#### [Document segment]
==================================================

The Spring 2019 issue of Duquesne University’s alumni magazine features an article about a visitor to DU’s Palumbo Center. Supreme Court Justice Sonia Sotomayor was there for a discussion on public service this past December. After the scheduled Q&A, she spent an unexpectedly long time strolling among the audience entertaining unscripted comments and questions. She answered law students, undergrads, and children thoughtfully and respectfully, interjecting humor and personal anecdotes.
However we may want to challenge Sotomayor’s judicial opinions (and Catholics will mightily want to do that on a number of them), we have to admire the fact that she had kept her commitment and even gone the extra mile while suffering from acute sciatica. The article briefly mentioned her impoverished childhood in a Bronx Puerto Rican ghetto but did not allude to the early death of her father or the Type 1 diabetes she has had since age 7.
In the latter decades of the last century, a number of book-length studies came out with titles like “Creative Suffering,” “Broken and Whole,” and “Creative Malady.” What these works revealed was a common theme in the lives of a surprising number of successful political figures, religious leaders, inventors, humanitarians, explorers, artists and medical scientists: their long hidden struggles. An unexpected number had grown up in poverty or endured the effects of disabling accidents or chronic illness.
Authors began to theorize about what they termed the “narcotizing effects” of concentration. The idea is that being consumed in a great quest is an effective pain reliever. Directing one’s attention to projects and persons changes our human perception of pain. While we are most lost in creative pursuits and good deeds, they found, we become unselfconscious.
Christians have understood this for a long time. The adage to “offer it up” isn’t just about gritting our teeth and carrying on. It counsels us to direct our energies to the outer and the other — to God and the common good. If we are living this way, we are self-forgetful. We don’t have time to be taken up with our aches and pains.
That doesn’t mean that we carelessly neglect our health, but it does mean that we aren’t preoccupied with what we lack. If we are looking up and out, we will find what every good mother has always known: that caring for the needs of others shifts our attention to them. It keeps us from giving what some elders in my religious community have called an “organ recital” — telling anyone and everyone about our latest ailments, cholesterol levels, A1C’s, etc. Followers of Christ know what psychologists and neurologists have recently been figuring out: that when we offer up and offer out, we become more than we are and live more robustly.
St. Paul, who lamented the mysterious thorn in his flesh, noted, “I can do all things in Him who strengthens me.” He had learned to focus beyond his bones and skin. As we go through lifelong Holy Weeks, we can set our sights on the horizon and be Easter light to any and all.

==================================================

#### [Assigned task A]
According to the essay on suffering and self-forgetfulness, since what age has Sonia Sotomayor had Type 1 diabetes?
#### [Assigned task B]
Echo the passage of the essay on suffering and self-forgetfulness word for word, starting at "St. Paul, who" and ending at "any and all.".

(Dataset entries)
==================================================

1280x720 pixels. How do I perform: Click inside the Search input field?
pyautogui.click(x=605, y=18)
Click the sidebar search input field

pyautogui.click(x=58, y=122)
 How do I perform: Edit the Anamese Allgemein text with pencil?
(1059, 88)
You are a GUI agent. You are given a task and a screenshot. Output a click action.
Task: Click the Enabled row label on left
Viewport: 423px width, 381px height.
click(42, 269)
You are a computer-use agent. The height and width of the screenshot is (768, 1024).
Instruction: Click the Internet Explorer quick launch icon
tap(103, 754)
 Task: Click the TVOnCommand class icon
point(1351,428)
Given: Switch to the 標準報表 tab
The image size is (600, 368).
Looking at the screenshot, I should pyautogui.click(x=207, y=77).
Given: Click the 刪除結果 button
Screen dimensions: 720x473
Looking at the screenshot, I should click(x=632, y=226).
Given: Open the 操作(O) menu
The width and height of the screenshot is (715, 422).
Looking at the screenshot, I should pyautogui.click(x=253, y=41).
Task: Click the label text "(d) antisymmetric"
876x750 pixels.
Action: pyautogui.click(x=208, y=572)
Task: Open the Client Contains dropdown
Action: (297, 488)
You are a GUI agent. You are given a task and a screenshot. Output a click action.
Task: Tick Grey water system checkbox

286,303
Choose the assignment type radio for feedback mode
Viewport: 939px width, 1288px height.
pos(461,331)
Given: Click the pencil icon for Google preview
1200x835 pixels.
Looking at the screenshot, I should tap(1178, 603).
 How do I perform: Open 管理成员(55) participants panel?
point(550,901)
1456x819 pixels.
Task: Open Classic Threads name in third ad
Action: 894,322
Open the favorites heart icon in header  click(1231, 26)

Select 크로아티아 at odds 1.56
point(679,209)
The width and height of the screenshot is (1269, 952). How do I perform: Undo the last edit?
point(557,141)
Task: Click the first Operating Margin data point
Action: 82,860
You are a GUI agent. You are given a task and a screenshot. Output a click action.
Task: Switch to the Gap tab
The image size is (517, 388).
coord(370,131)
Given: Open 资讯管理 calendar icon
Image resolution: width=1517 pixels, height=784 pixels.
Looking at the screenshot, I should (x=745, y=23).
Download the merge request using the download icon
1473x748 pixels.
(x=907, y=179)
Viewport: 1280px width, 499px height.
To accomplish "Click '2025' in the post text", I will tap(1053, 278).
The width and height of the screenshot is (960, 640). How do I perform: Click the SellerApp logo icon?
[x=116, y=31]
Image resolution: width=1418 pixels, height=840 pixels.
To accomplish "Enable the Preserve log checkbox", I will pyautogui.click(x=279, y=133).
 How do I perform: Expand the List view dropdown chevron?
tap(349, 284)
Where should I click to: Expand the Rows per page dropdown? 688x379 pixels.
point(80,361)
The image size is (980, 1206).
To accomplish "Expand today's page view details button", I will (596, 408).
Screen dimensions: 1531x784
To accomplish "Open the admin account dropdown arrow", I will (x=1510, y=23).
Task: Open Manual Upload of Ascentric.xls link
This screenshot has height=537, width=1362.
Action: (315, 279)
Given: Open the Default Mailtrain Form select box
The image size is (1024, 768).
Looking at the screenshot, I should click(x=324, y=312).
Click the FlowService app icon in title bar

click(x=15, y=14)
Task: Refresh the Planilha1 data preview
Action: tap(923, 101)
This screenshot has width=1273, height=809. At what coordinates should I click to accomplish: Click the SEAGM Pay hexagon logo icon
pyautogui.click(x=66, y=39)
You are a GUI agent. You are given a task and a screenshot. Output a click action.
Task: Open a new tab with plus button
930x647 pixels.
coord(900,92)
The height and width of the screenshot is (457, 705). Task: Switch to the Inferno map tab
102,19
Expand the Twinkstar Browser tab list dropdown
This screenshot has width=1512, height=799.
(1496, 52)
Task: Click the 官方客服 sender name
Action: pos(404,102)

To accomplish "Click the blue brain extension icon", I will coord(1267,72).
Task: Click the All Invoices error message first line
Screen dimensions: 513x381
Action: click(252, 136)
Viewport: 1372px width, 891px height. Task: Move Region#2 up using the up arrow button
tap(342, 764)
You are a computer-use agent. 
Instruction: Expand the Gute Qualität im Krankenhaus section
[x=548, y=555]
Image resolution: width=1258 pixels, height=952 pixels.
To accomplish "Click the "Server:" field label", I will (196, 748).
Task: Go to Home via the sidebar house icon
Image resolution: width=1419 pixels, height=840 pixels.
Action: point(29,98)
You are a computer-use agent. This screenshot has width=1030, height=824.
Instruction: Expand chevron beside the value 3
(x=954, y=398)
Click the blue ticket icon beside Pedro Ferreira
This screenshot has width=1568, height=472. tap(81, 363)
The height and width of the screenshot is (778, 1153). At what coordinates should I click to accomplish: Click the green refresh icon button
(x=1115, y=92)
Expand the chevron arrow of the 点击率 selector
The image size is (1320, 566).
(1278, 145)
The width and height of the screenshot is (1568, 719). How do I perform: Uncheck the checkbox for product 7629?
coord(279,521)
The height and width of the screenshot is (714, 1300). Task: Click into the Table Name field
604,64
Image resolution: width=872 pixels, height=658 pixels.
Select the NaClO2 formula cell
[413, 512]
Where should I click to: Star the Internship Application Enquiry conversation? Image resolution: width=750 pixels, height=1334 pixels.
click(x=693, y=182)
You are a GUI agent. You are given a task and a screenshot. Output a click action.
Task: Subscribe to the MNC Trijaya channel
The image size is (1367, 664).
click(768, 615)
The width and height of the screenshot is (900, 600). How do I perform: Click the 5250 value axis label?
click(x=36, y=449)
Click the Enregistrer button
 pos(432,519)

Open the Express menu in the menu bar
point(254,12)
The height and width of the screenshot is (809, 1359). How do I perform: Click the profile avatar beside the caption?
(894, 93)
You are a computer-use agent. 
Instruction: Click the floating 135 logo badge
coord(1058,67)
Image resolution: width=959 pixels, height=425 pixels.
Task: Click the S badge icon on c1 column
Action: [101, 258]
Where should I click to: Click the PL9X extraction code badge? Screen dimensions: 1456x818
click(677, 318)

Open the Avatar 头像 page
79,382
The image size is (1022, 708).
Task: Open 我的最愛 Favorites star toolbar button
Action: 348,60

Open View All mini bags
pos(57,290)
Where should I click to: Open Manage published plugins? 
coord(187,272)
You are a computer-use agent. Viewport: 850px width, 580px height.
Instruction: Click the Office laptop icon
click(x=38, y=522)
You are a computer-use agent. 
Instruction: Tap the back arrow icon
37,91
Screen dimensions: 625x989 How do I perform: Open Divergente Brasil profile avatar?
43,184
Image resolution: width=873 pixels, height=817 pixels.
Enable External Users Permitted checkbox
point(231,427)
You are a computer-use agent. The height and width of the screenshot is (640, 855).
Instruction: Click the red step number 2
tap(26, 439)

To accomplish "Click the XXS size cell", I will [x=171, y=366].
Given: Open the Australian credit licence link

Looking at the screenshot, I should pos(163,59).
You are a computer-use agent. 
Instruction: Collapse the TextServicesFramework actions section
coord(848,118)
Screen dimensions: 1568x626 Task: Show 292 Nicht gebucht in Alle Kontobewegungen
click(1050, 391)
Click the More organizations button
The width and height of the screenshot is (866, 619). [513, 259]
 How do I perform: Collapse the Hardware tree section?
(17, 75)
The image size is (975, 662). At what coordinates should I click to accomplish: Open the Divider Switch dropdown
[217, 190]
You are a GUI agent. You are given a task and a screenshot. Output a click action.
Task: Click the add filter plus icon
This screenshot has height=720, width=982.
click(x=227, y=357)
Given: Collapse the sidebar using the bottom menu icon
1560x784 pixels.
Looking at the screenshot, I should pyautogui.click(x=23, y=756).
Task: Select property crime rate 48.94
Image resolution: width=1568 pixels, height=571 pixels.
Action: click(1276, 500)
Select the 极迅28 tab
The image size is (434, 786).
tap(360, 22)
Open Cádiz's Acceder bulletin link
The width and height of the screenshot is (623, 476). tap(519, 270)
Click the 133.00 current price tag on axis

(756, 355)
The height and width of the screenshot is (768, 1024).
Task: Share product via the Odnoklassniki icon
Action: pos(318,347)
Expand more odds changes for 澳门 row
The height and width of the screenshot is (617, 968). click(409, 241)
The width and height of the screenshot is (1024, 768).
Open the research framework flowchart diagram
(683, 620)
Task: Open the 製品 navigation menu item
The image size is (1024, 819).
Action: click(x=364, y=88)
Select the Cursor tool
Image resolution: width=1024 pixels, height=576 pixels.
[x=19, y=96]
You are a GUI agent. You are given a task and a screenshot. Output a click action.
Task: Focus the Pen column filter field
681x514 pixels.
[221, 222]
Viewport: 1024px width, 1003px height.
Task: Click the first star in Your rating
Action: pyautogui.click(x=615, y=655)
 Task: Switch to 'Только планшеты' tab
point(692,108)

==================================================

#### [Task result A]
Since age 7.

#### [Task result B]
St. Paul, who lamented the mysterious thorn in his flesh, noted, “I can do all things in Him who strengthens me.” He had learned to focus beyond his bones and skin. As we go through lifelong Holy Weeks, we can set our sights on the horizon and be Easter light to any and all.